Although I’ve been watching Supernatural from the beginning, I didn’t fall madly in love with it until the beginning of Season 2, and I didn’t start writing reviews until Season 8, so as long as I’m doing a rewatch, I figured I might as well catch up on those reviews I missed. The first seven seasons will be reviews with the benefit of hindsight, while the last eight will be fresh from a first viewing – but maybe that will be an interesting diversity of perspectives. So, from an emotional state still raw and grieving from the finale, here are my thoughts (and a whole helluva lot of feelings) about Supernatural’s very first episode, Pilot.
(Because these reviews are with the hindsight of the rest of the series, spoilers ahead up to and including the finale)
It took me approximately .5 seconds to get overwhelmed by emotion. Toddler Dean leans over his baby brother’s crib and gives him a kiss on the forehead, saying with so much affection, “Goodnight, Sam” and I am immediately thrown back to the finale, grown up Sam leaning his forehead to his brother’s as Dean says a final “Goodbye, Sam” with just as much love, after all these years and all they’ve been through together.
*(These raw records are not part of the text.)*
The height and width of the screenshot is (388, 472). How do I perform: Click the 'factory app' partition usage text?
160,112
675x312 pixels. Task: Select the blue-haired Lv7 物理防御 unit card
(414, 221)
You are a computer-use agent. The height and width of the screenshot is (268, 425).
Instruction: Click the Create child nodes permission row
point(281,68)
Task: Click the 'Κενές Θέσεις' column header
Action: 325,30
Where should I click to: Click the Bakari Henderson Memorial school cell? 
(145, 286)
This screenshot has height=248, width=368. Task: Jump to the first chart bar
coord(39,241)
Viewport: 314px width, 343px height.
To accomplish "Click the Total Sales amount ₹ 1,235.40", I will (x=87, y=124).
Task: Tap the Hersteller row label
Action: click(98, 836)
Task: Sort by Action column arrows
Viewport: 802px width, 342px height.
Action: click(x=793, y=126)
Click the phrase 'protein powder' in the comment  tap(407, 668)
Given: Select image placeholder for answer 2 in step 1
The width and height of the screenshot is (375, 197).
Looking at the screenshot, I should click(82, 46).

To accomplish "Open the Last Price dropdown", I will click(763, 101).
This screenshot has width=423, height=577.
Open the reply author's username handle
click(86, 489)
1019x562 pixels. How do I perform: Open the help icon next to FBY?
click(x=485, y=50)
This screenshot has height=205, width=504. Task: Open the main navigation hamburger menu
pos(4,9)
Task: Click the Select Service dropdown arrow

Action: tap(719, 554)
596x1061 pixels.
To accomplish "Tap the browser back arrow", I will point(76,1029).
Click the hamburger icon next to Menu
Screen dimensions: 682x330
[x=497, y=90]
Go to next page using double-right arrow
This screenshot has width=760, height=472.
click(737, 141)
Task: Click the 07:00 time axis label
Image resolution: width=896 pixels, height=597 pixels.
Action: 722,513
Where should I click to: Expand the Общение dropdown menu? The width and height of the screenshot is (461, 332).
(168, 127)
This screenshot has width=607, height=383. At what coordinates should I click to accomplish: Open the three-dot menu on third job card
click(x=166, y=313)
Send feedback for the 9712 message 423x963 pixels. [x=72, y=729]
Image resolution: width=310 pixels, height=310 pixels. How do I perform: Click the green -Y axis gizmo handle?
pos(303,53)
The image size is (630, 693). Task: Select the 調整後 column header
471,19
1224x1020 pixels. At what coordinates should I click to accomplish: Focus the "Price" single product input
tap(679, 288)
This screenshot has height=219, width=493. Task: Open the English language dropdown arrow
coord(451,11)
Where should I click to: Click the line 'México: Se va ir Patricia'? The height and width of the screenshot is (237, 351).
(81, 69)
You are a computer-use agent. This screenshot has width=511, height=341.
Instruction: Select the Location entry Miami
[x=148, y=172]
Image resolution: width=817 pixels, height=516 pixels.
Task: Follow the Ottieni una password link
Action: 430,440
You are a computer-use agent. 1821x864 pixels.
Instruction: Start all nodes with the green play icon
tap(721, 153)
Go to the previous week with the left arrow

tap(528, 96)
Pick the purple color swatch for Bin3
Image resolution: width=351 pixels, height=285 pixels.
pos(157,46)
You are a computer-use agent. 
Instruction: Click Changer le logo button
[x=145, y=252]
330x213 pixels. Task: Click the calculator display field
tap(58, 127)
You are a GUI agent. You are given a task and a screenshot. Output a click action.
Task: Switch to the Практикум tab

The first time I watched the pilot, this was just a tender scene, a happy family with a baby in a crib and a young boy in his father’s arms, everyone safe and warm and together. I had no idea what was to come, either in the next few minutes of that episode or in the next fifteen years. I had no idea how much the Winchesters would come to mean to me, or how excruciatingly painful it would be to lose them.
There’s such a sense of innocence now, watching the pilot – my own innocence reflected in the innocence of those two little boys, that short-lived peaceful moment before Sam and Dean’s happiness was shattered. From the first five minutes, Supernatural has never been a show about happily ever after.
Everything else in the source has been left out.